Le Conseil constitutionnel est une juridiction d’apurement du contentieux constitutionnel dans la mesure où les articles 61 (contrôle a priori) et 61-1 (contrôle a posteriori) de la Constitution lui attribuent expressément la compétence de vérification de la conformité de la loi à la constitution. Le Tribunal des conflits ne détient pas d’habilitation expresse de la Constitution. En outre, il n’a pas pour objet l’apurement de la constitutionnalité de la loi. De ce point de vue, la juridiction des conflits d’attribution ne peut être considérée comme une juridiction constitutionnelle.

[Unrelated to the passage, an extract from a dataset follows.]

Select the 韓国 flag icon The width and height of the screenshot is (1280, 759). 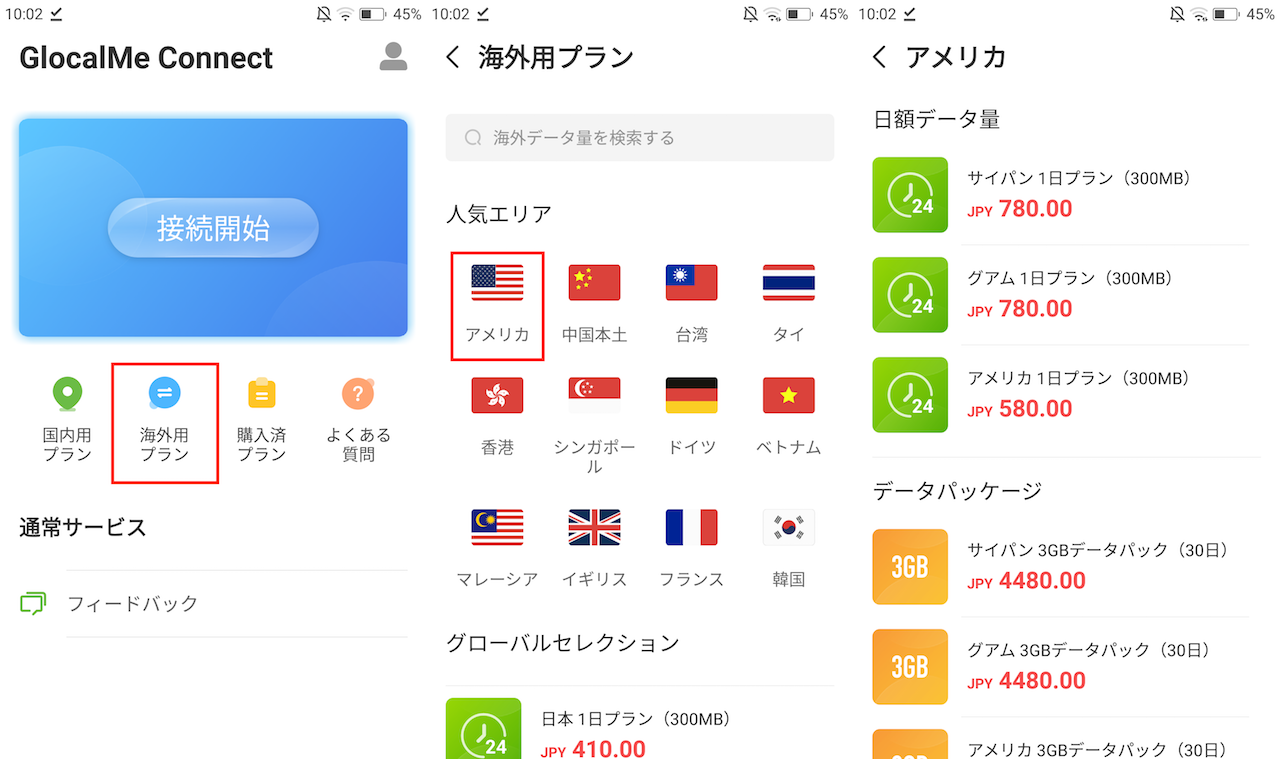tap(788, 527)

Monsieur Hauriou [13], considérait que le Tribunal des conflits devait être qualifié de juridiction constitutionnelle, car il a vocation à régler les incidents juridiques survenant à l’occasion des rapports entre deux pouvoirs publics. Bien que sa conclusion soit très séduisante, il semble difficile d’admettre que le Tribunal des conflits pourvoit à l’apurement des incidents juridiques nés entre deux pouvoirs publics dans la mesure où l’apurement de la répartition des compétences entre le juge judiciaire et le juge administratif ne semble pas devoir faire de lui un juge des conflits entre deux pouvoirs publics.
Le juge judiciaire et le juge administratif, sont tous deux juges. Dès lors il s’agit du même pouvoir public. Cependant, il est vrai qu’au sein du conflit positif, une autorité administrative déconcentrée a l’opportunité de solliciter un déclinatoire de compétence. Dès lors, dans ce conflit, l’autorité administrative déconcentrée n’est qu’un justiciable qui excipe, de manière particulière [14], l’incompétence du juge judiciaire au profit du juge administratif. Il n’y a donc pas, à proprement dit, d’incidents juridiques à régler entre deux pouvoirs publics.
Il ne semble pas que la seule vocation à régler un incident juridique relevant de la séparation des pouvoirs suffise à qualifier de constitutionnelle une juridiction, qui pourrait également être identifiée comme telle tant le juge judiciaire que le juge administratif qui eux aussi se trouvent face à l’apurement d’incidents juridiques relatifs aux rapports entre deux pouvoirs publics.
S’il faut rechercher une vocation constitutionnelle au Tribunal des conflits, elle ne semble pas devoir tenir uniquement en la seule intervention d’une autorité administrative déconcentrée. Le Conseil constitutionnel a consacré la valeur constitutionnelle du dualisme des ordres juridictionnels [15] dont le Tribunal des conflits est l’indéniable gardien.
Cette consécration ajoutée aux données que révèle la décision n°86-224 DC (précitée), permet de confirmer la valeur constitutionnelle de la compétence du Tribunal des conflits.
En tout état de cause, il est indiscutablement départiteur des questions de compétence entre juge administratif et juge judiciaire en tant que Cour suprême d’un ordre juridictionnel atypique.